Oltre a questi provvedimenti nuovi, Trump ha riesumato anche le politiche che aveva introdotto, o cercato di introdurre, nel suo primo mandato (2016-2020). Fra queste misure, troviamo: la sospensione dell’ammissione di nuovi rifugiati negli Usa, il divieto di scarcerare gli immigrati illegali arrestati (per qualsiasi ragione spingesse a rilasciarli), tenere in Messico i richiedenti asilo, cercare paesi terzi per ospitare sul loro territorio i richiedenti asilo (il Salvador ha già risposto all’appello),  reintrodurre il test del Dna per le famiglie di immigrati illegali, ritenere passibili di espulsione tutti gli immigrati illegali (in quanto illegali) a prescindere dal fatto che si siano macchiati o meno la fedina penale.

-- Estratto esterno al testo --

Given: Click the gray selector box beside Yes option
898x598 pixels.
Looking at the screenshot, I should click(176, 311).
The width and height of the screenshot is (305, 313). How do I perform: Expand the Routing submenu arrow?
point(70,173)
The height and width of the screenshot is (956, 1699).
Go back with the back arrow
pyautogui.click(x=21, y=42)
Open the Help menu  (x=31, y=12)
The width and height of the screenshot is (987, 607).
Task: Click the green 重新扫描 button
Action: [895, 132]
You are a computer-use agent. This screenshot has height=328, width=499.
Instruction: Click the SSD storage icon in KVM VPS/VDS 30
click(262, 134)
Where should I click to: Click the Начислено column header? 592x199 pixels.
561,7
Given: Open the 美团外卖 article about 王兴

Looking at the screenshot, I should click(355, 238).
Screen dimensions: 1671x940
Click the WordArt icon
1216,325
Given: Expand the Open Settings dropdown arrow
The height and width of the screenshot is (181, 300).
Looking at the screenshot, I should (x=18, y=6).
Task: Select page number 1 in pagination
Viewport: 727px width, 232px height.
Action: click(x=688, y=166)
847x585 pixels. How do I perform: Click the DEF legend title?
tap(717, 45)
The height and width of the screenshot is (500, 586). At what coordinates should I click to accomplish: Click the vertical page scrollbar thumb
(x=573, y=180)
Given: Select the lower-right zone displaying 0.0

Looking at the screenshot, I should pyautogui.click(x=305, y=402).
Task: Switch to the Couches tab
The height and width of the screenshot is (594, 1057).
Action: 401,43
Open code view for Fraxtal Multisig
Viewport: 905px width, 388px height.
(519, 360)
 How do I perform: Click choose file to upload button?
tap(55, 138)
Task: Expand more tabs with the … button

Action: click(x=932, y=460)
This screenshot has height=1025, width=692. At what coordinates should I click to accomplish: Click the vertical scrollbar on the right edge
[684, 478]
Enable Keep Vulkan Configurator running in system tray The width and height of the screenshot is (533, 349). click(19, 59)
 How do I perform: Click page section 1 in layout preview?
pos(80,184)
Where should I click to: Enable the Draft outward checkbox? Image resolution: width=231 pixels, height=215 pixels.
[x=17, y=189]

Aumenta di nuovo anche il novero di cittadini americani che possono essere privati della cittadinanza, non solo nazisti e criminali di guerra (come nei decenni passati), ma anche cittadini naturalizzati americani che abbiano mentito durante il processo di ottenimento della cittadinanza.


Questo irrigidimento della politica sull’immigrazione ha sinora portato, fra il 20 gennaio e il 5 febbraio, a 5693 immigrati illegali espulsi, arrestati 8768, da 121 paesi, di cui poco più di 4mila solo dal Messico. Mancano le risorse per accelerare il processo delle espulsioni degli immigrati illegali, per questo l’amministrazione sta potenziando i dipartimenti dell’Fbi che se ne occupano, a costo però di sottrarre risorse da altri dipartimenti, come quelli sull’anti-terrorismo e sul contro-spionaggio.